## Exercise goal:
Please carry on the passage about protected trees in Taipei, picking up right after its last sentence.

## Document passage:

══════════════════════════════

Located opposite the Wenzhou Park in the Da-an District, Taipei, this protected tree is a rare exotic species in Taiwan. In 1983, two employees of Taiwan Power Company thought that it was Ficus religiosa or sacred fig. They planted it near their company and prayed for blessing and peace.
The flowering season of Crateva religiosa runs from February to June. This protected tree in full bloom every April has not only caught many people’s eyes, but has also become a great place to post photos on Facebook.
But since 2013, the tree has gradually reduced flowering. Several members of Taipei City’s Tree Protection Committee found that its growing environment was too small and poor. They suggested improving its habitat and creating a suitable growth space for the old tree.
The company’s vice general manager Chen Wei-tzu (陳慰慈) said that they had improved the tree habitat in 2016 and held a series of events including music festivals and flower viewing in recent years.
In 2008, Mr. Chen Fu-tien set up a foundation to nurture certified arborists and encourage more people to engage in tree treatment and preservation. The Fu-Tien Tree Healing & Conservation Foundation used its own funds to help care for sick old trees and promote environmental awareness through a series of service activities, environmental education, volunteer training programs, and tree health diagnosis by tree surgeons.
The foundation launched a campaign to rescue old trees in 2009 and since then has provided free treatment. Trees receiving free revitalizing treatment from the foundation include Bead Tree (No. 221) and East Indian Walnut (No. 220) at Taipei Municipal Ying-Qiao Elementary School in 2010, Manila tamarind at Taipei Municipal Jing-Mei Elementary School in 2011, sacred fig (No. 577) at Taipei Municipal Xin-Sheng Elementary School in 2013, and ginkgo (No. 825) at Taipei Municipal Xi-Men Elementary School in 2015.
Established by the foundation in 2008, the Fu-Tien Tree Hospital offers free professional tree health diagnoses. By the end of 2017, a total of 222 old trees had been diagnosed. The foundation’s long-term promotion and engagement in protected trees was worthy of recognition, the DOCA said.
Brown root rot disease, a fungal infection often referred to as “tree cancer,” has no known cure and is one of the top tree killers in tropical regions.

══════════════════════════════

## Material provided:
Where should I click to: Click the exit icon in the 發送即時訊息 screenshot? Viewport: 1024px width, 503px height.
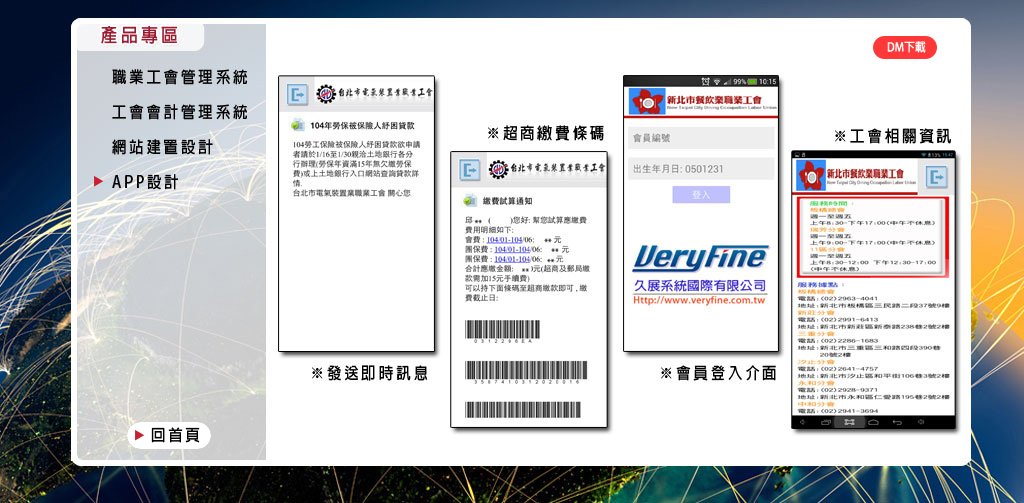click(x=297, y=94)
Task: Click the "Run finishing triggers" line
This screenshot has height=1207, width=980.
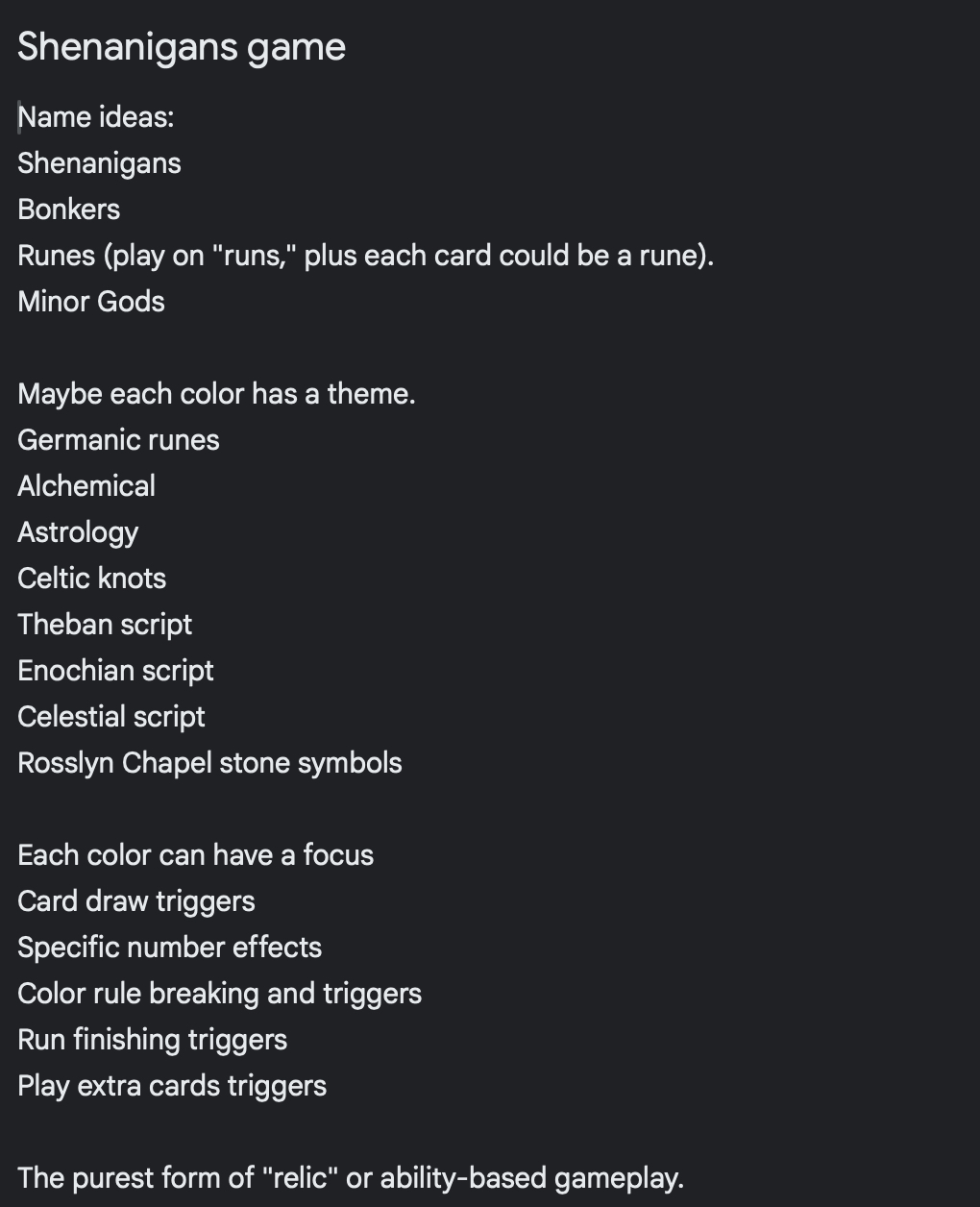Action: point(152,1040)
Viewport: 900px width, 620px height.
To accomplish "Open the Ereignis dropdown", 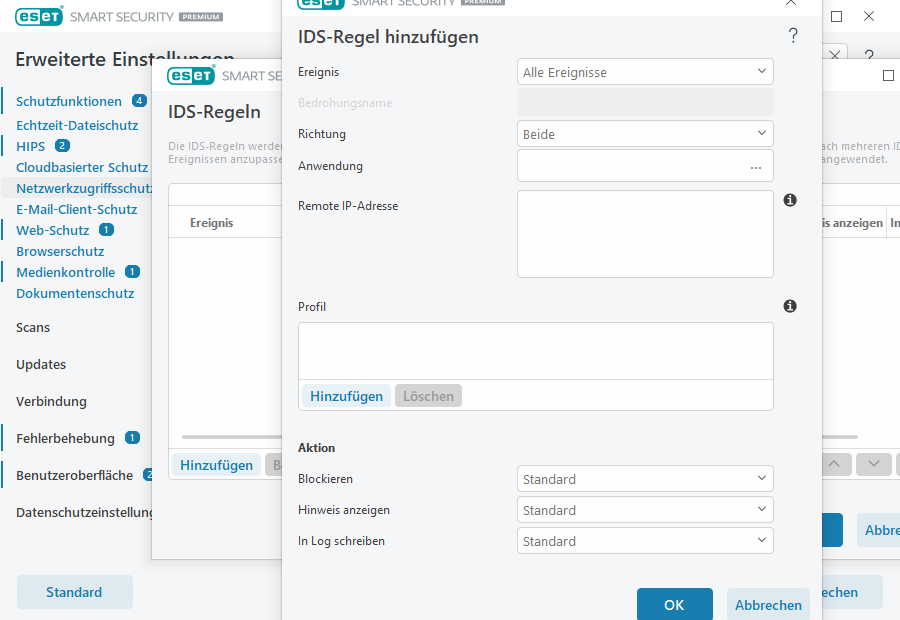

══════════════════════════════

## Reply to the exercise:
Tainrui Corp., a technology transfer manufacturer of the Council of Agriculture, specializes in performing surgical resection to treat old trees with the root disease.
With its expertise and professional skills, Tainrui saved a listed protected tree (No. 307) at Taipei Municipal Da-tong Elementary School in 2016. It was infected with root disease, and the company moved it to a better habitat within the school.
Guangrong Green Co. is also a technology transfer manufacturer of the Council of Agriculture. The company has much experience in treating old trees with root disease, performing surgical debridement, and improving their habitats.

Guangrong’s successful treatments include two Eucalyptus Trees (No. 230 and 231) at the University of Taipei in 2015, a protected Cajuput Tree (No. 1694) at Taipei Confucius Temple in 2016, a protected East Indian Walnut at the National Taipei University of Education in 2016, and a privately protected Royal Poinciana Flame Tree (No. 1621) in 2018.
Moving a tree to a new location should be done under the right conditions and preserve most of its life-supporting root system.
Treegarden Corp. has developed a technical method of keeping the root ball intact while moving a tree to a new home. The protected Eucalyptus Tree (No. 1021) was located in Beitou District, Taipei. Before the start of an urban renewal project at the Qiyan section in Beitou District, the company successfully transplanted this protected tree to its new home by using a 700-ton all-terrain crane and working for nearly 20 hours.